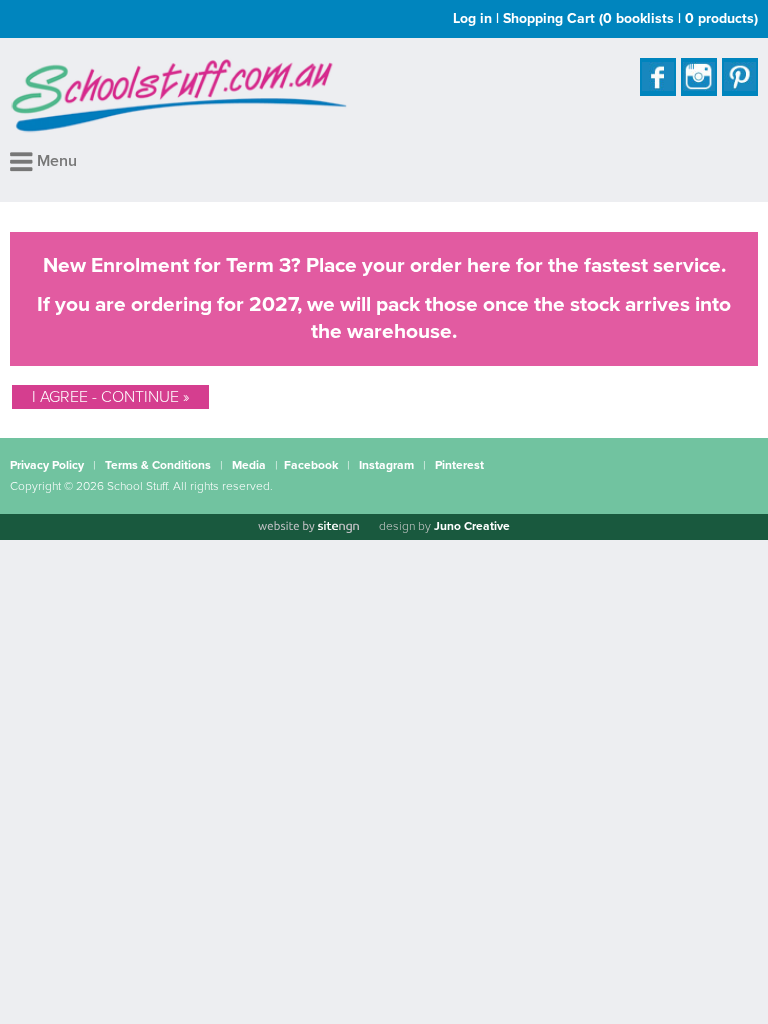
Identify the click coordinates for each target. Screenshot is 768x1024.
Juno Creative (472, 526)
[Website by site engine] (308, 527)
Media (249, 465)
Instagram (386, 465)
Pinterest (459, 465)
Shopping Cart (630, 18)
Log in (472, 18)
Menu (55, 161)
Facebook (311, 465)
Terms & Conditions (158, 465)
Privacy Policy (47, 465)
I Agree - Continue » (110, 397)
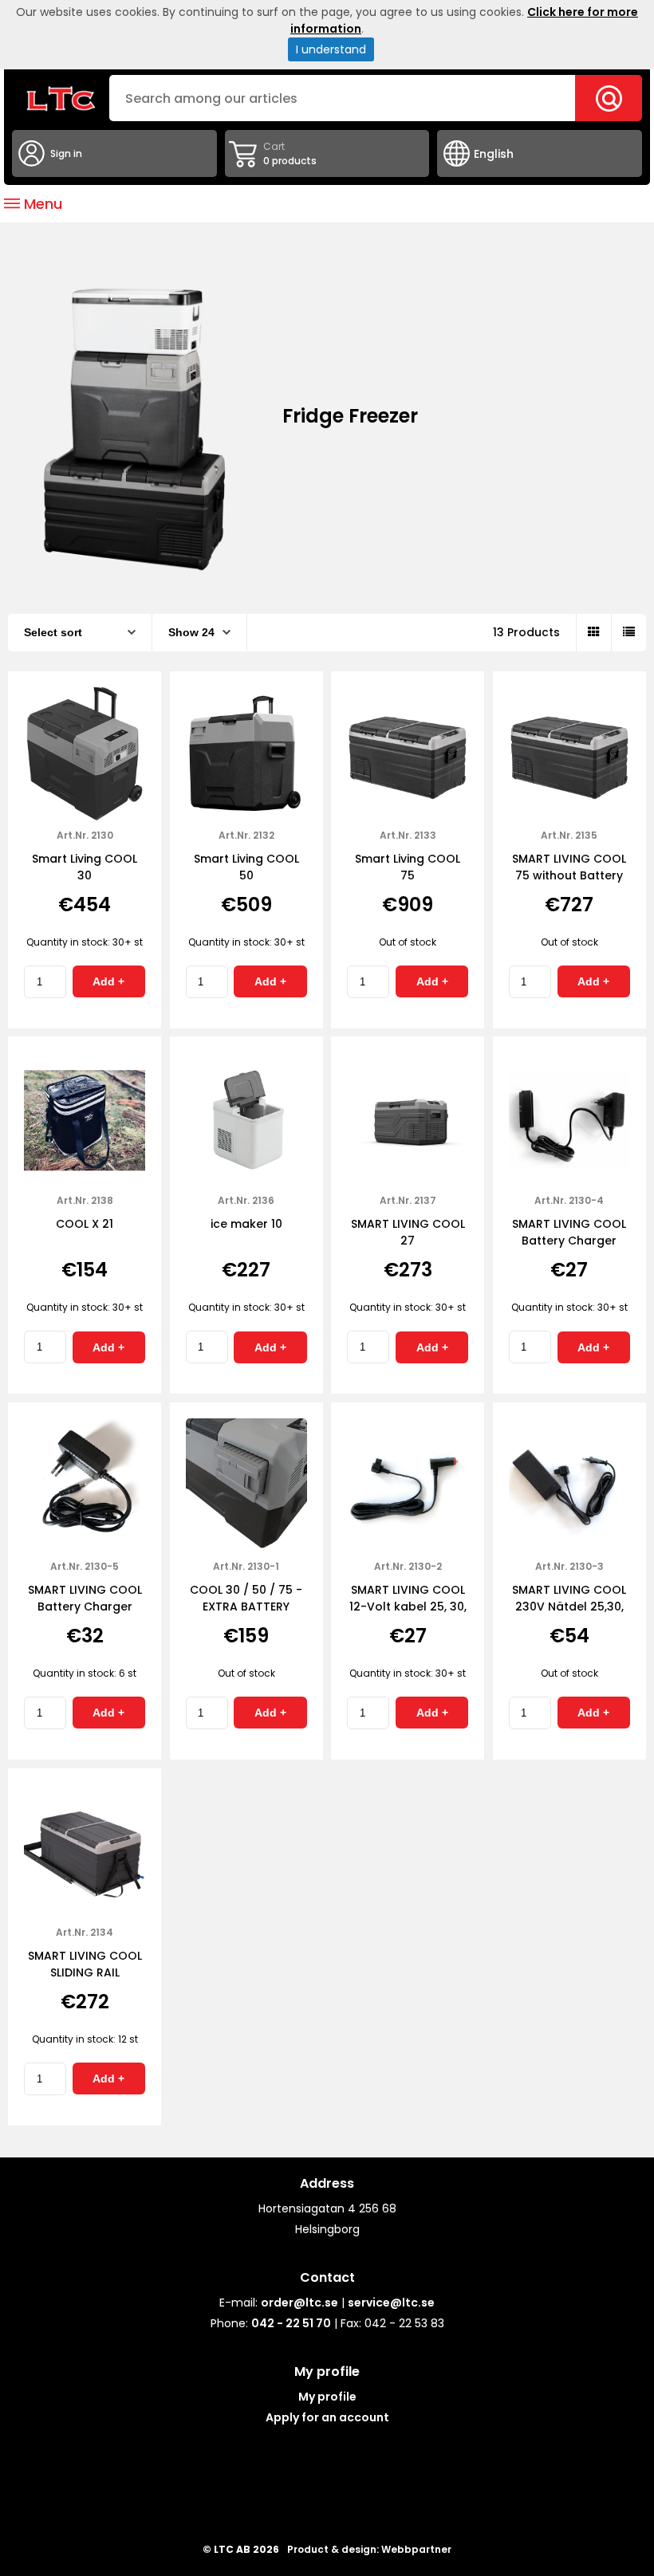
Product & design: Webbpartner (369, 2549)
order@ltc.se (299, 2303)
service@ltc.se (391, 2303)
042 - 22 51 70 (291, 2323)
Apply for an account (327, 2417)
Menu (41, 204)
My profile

-.-.-

Leave out the images and repeat the rest of the data word for word.

ANSWER SPACE:
Identify the click coordinates for each target. Screenshot is 768x1024.
Juno Creative (472, 526)
[Website by site engine] (308, 527)
Media (249, 465)
Instagram (386, 465)
Pinterest (459, 465)
Shopping Cart (630, 18)
Log in (472, 18)
Menu (55, 161)
Facebook (311, 465)
Terms & Conditions (158, 465)
Privacy Policy (47, 465)
I Agree - Continue » (110, 397)
Product & design: Webbpartner (369, 2549)
order@ltc.se (299, 2303)
service@ltc.se (391, 2303)
042 - 22 51 70 (291, 2323)
Apply for an account (327, 2417)
Menu (41, 204)
My profile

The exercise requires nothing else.